Over two years, his crack team of seasoned counterintelligence agents, financial forensics specialists and organized crime prosecutors worked with uncommon speed for such a sprawling investigation to open and close cases.
They indicted 34 individuals, including six former Trump aides, five of whom have pleaded guilty or been convicted at trial.
Most of the rest -- more than two dozen Russians charged with conspiracy to meddle in the 2016 election -- are unlikely ever to face trial.
But the indictment allowed Mueller to detail just how deep the threat to the country from Moscow's election meddling was.
Mueller's team has been aggressive and focused, reflecting his reputation as a gruff taskmaster who demands speed and precision.
This discipline has been especially important in countering Trump's repeated accusation -- more than 180 times on Twitter alone -- that the operation was a politicized "witch hunt."
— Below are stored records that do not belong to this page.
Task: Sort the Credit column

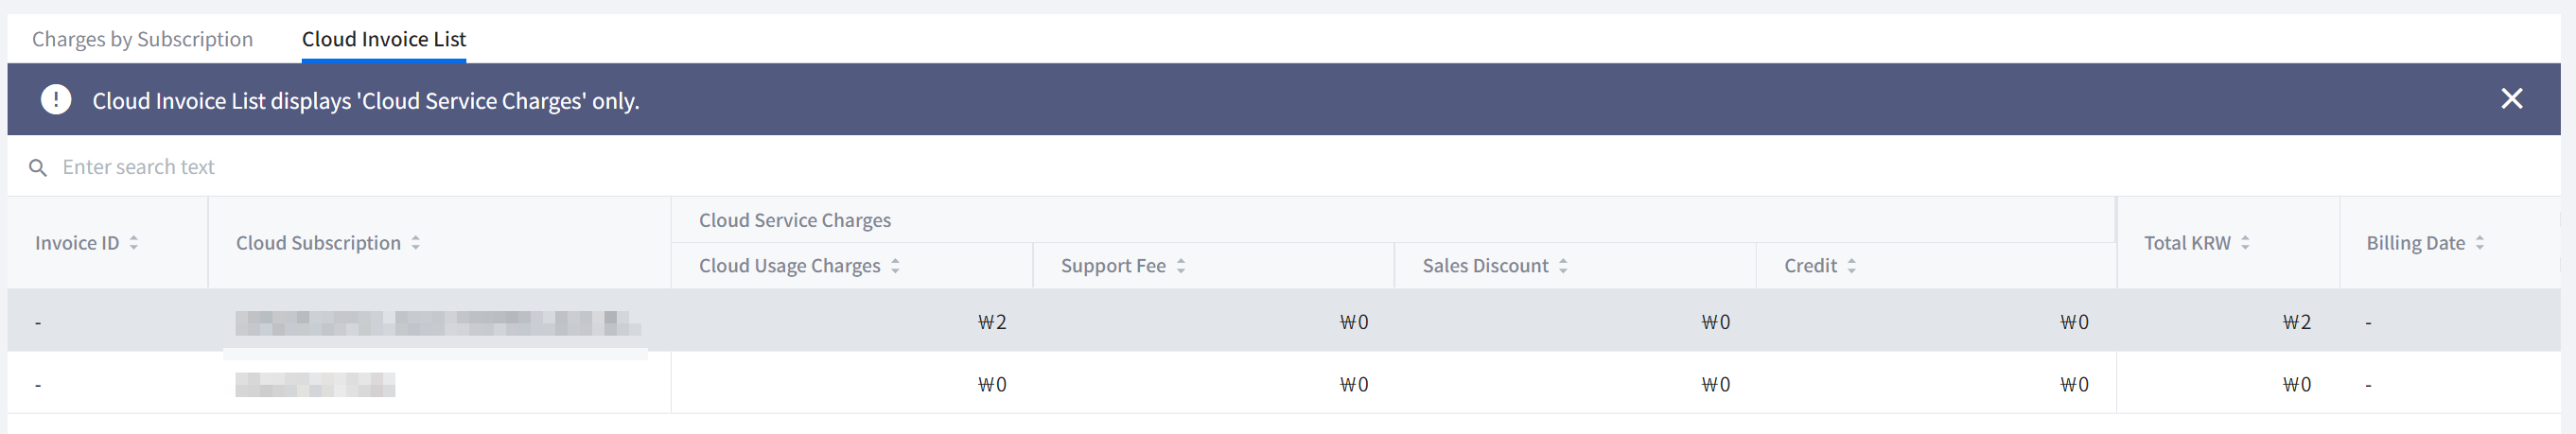Action: 1852,266
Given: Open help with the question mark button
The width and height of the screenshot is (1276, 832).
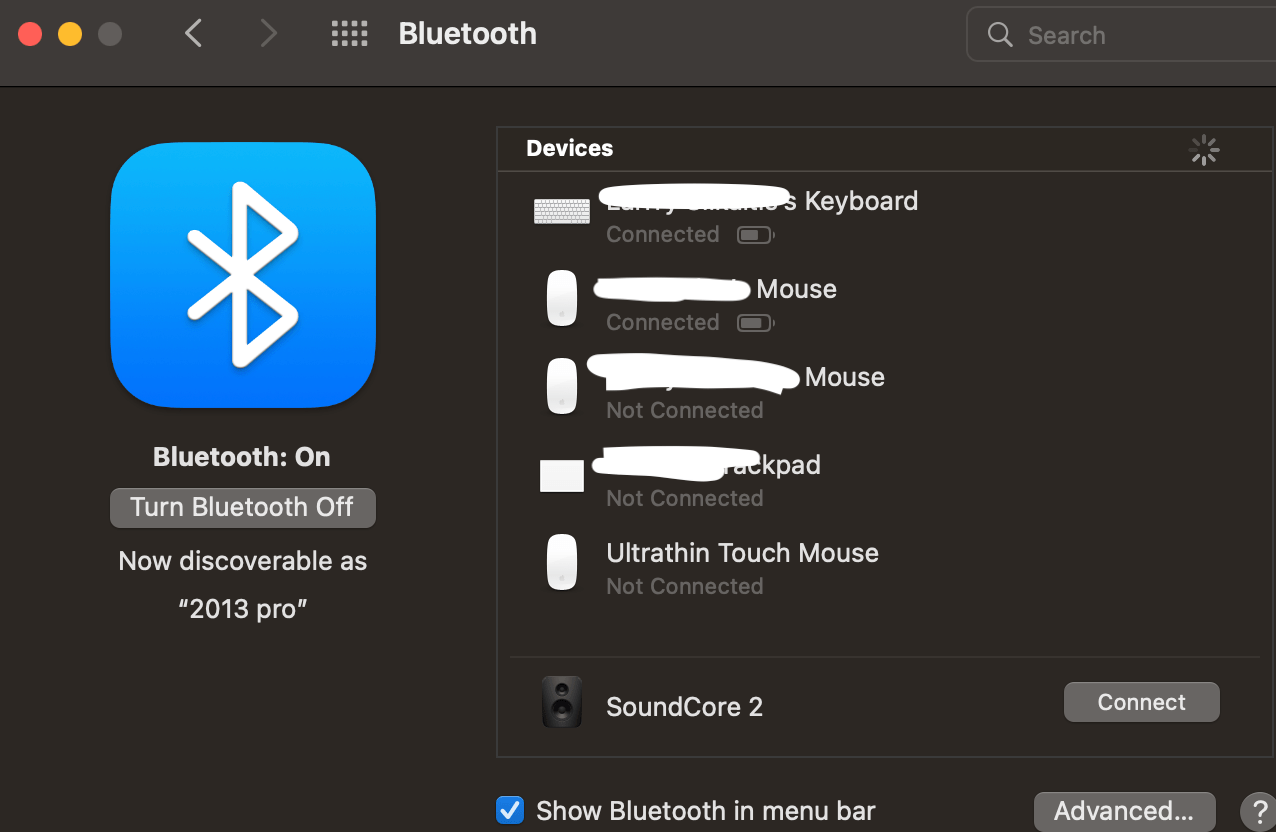Looking at the screenshot, I should (x=1258, y=811).
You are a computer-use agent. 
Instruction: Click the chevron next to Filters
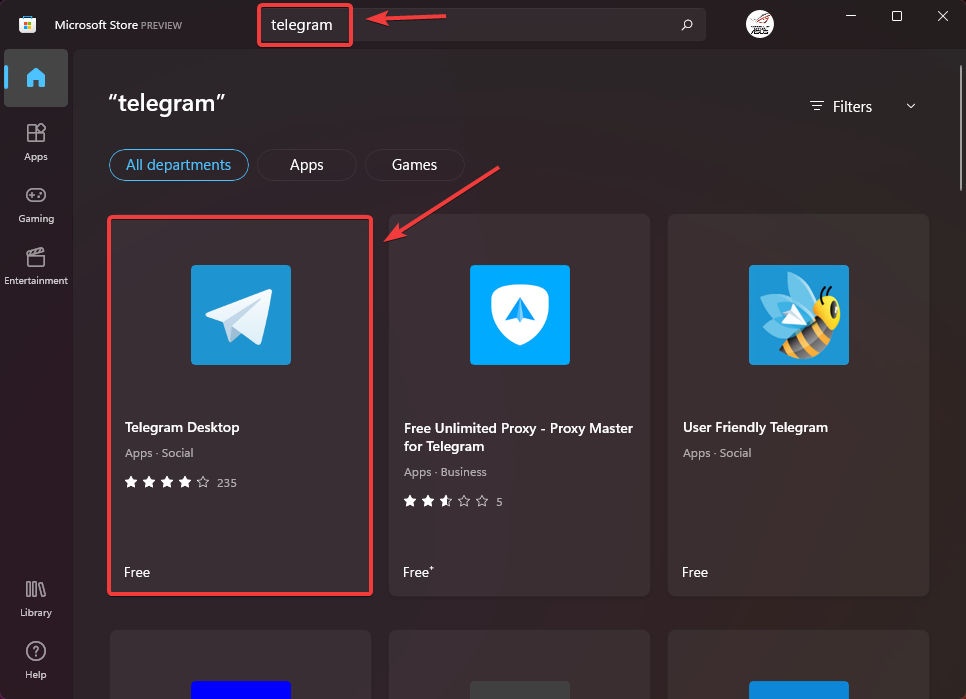tap(910, 106)
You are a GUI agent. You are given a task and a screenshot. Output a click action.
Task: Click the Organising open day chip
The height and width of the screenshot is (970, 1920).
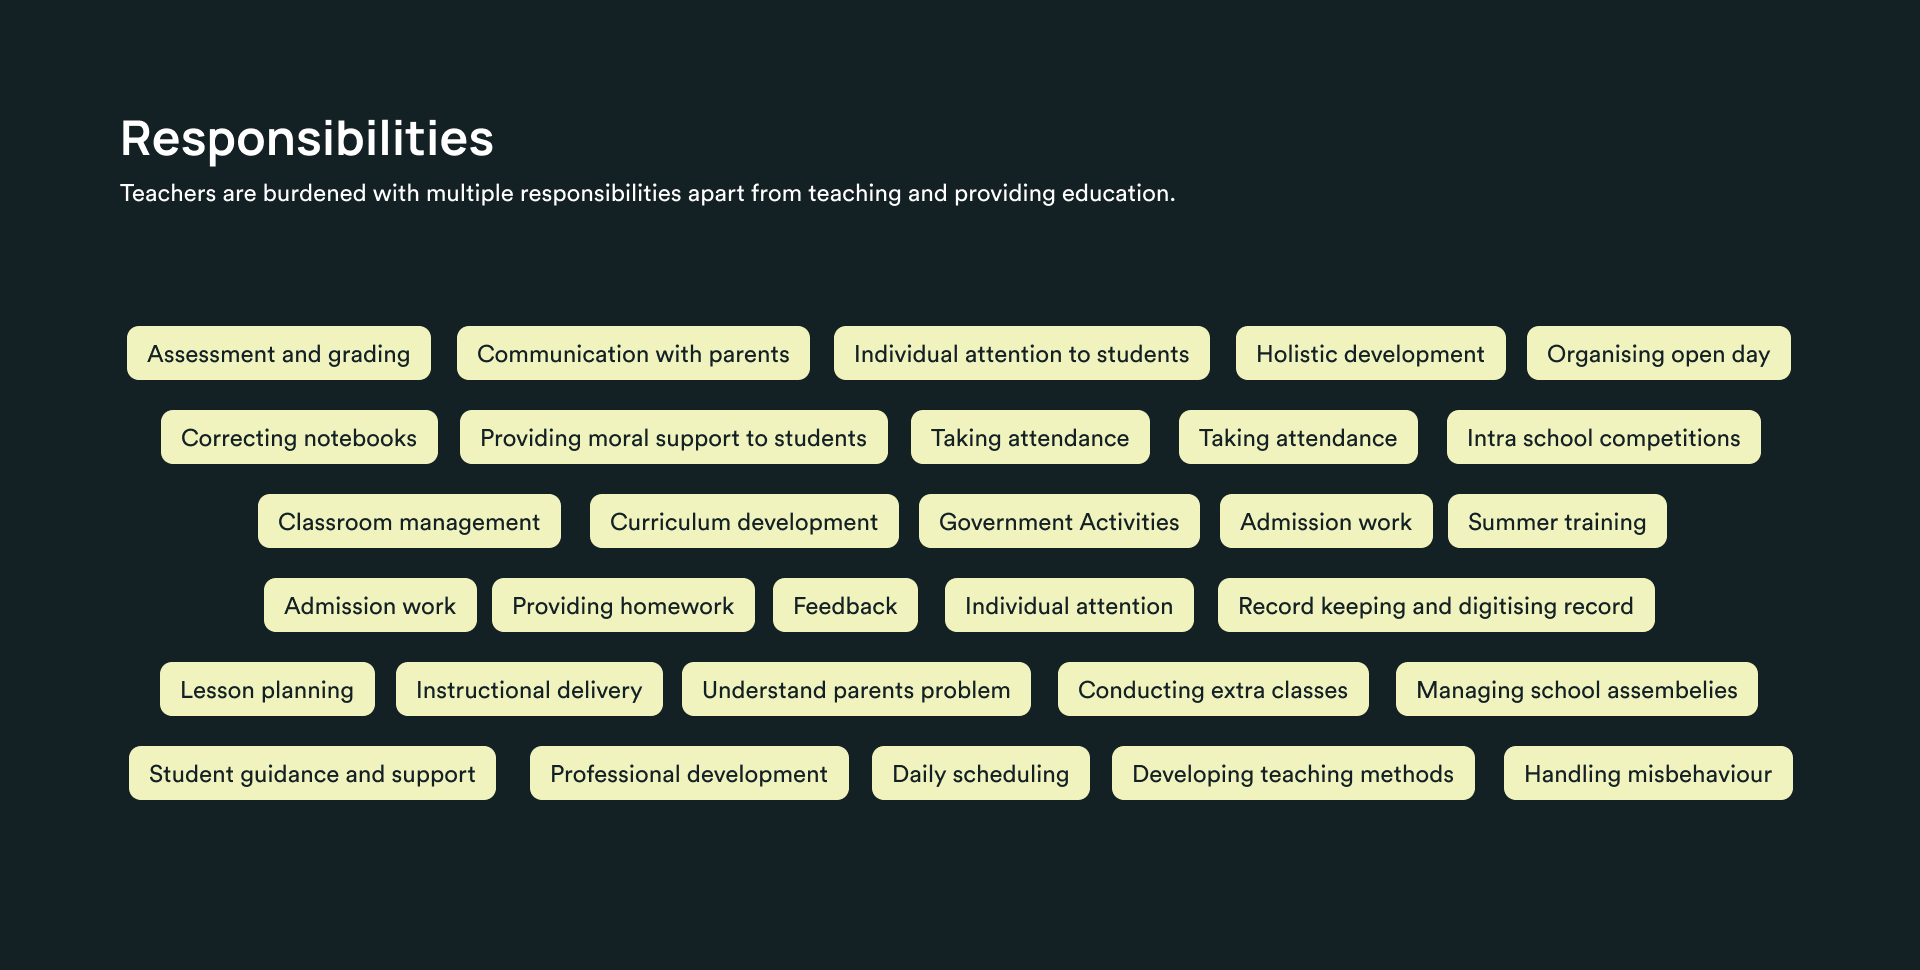click(1658, 354)
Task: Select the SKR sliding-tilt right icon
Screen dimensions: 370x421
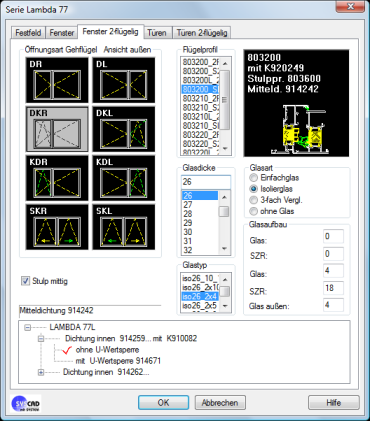Action: pyautogui.click(x=57, y=227)
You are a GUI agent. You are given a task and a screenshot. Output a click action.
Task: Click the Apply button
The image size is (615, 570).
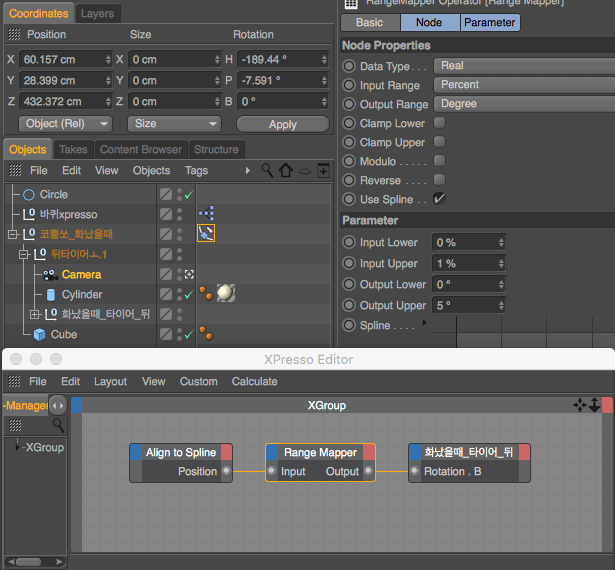point(283,124)
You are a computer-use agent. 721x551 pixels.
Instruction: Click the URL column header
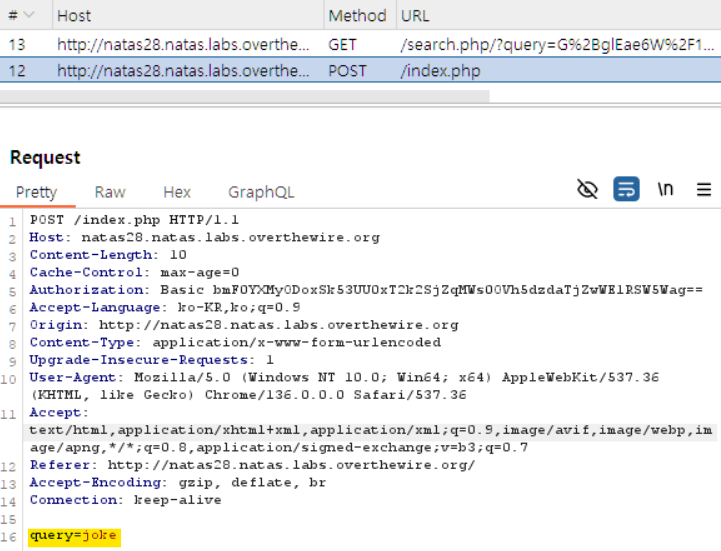[x=415, y=16]
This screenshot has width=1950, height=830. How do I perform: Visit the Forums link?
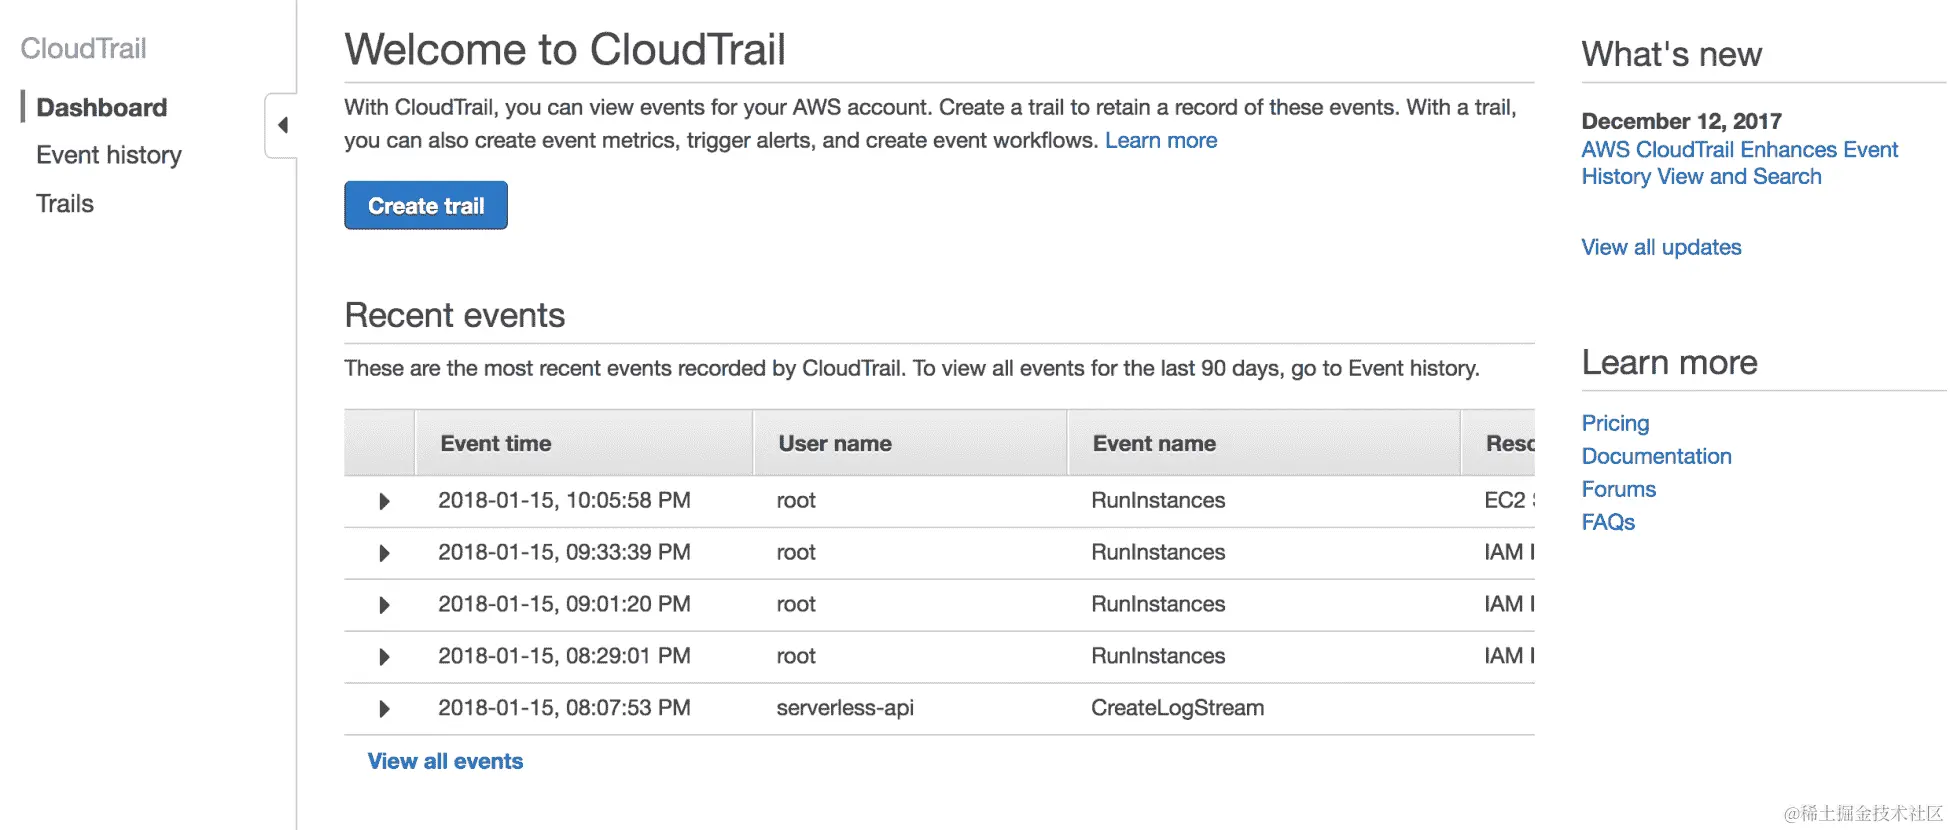click(x=1618, y=489)
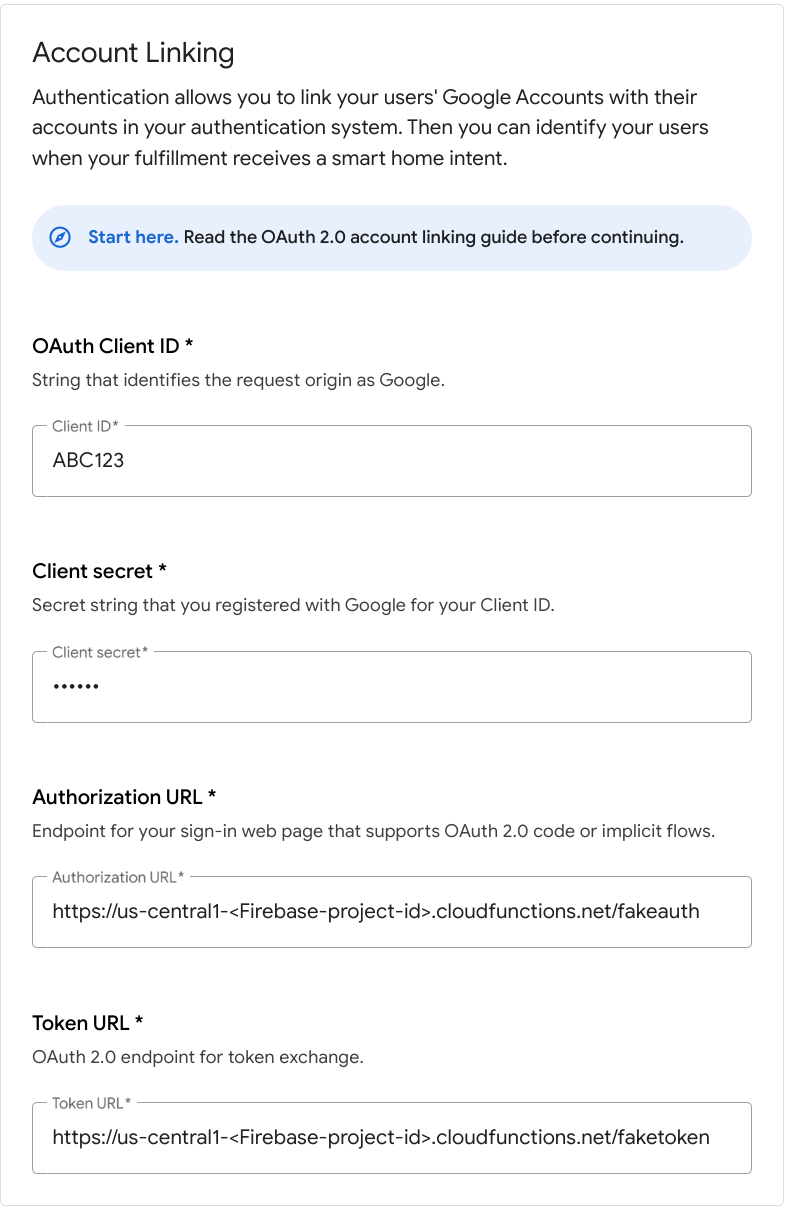
Task: Click the compass icon in the blue banner
Action: [60, 238]
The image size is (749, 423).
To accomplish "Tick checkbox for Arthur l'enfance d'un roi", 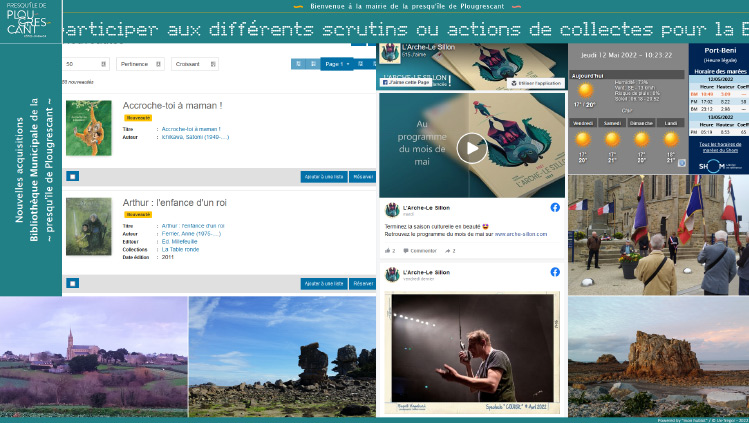I will click(x=73, y=283).
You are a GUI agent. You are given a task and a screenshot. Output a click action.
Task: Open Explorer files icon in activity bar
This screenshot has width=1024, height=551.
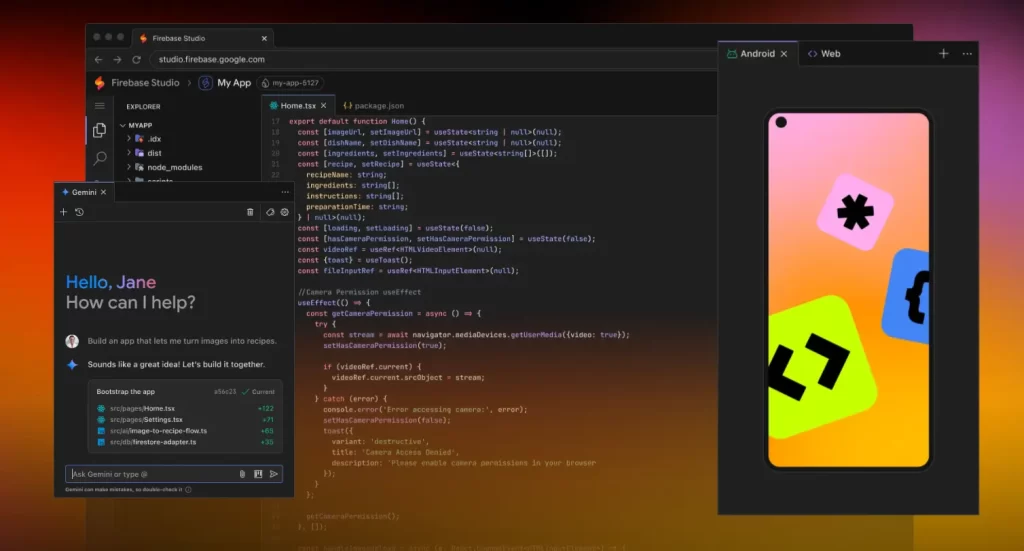(x=99, y=130)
Mueller, the president said on Twitter in December, "is a much different man than people think."
"His out of control band of Angry Democrats, don't want the truth, they only want lies," Trump huffed.
Despite the White House attacks, few in Washington thought there was anyone better than Mueller for the special counsel job.
The onetime US Marine served both Republican and Democratic presidents and was a patrician of the Washington bureaucratic establishment, deeply trusted to do the right thing no matter who that would upset or disappoint.
"I think Bob Mueller is an American hero," said Ty Cobb, who served as a top White House lawyer tasked with protecting the president during the first year of the Trump administration.
Invisible 'Jedi'
But the man who had the fate of the presidency in his hands stayed silent and invisible, keeping politicians of both parties on edge, lawyers studying the constitution and journalists swarming.
In two years, he was seen in public only a handful of times -- at a restaurant, in a Washington Apple Store getting tech help with his wife and once crossing paths with Trump's son Don Jr in Washington's National Airport.
He spoke only via the details of court filings in each case, thousands of pages that offered a steady flow of puzzle pieces of what had the potential to become a big, coherent picture -- or not.
It clearly made the White House and Republicans in Congress nervous. Mueller enjoys a certain mystique, depicted in fan memes as a "Star Wars" Jedi or a character from "Game of Thrones."
In sketches on "Saturday Night Live," he was played by Robert DeNiro as an all-knowing, omnipresent threat.
"I've got my eyes on you," he signaled menacingly to Alec Baldwin's nervous Trump in one sketch.
For a Washington transfixed by a man they never saw, DeNiro's Mueller became, for many, the real thing.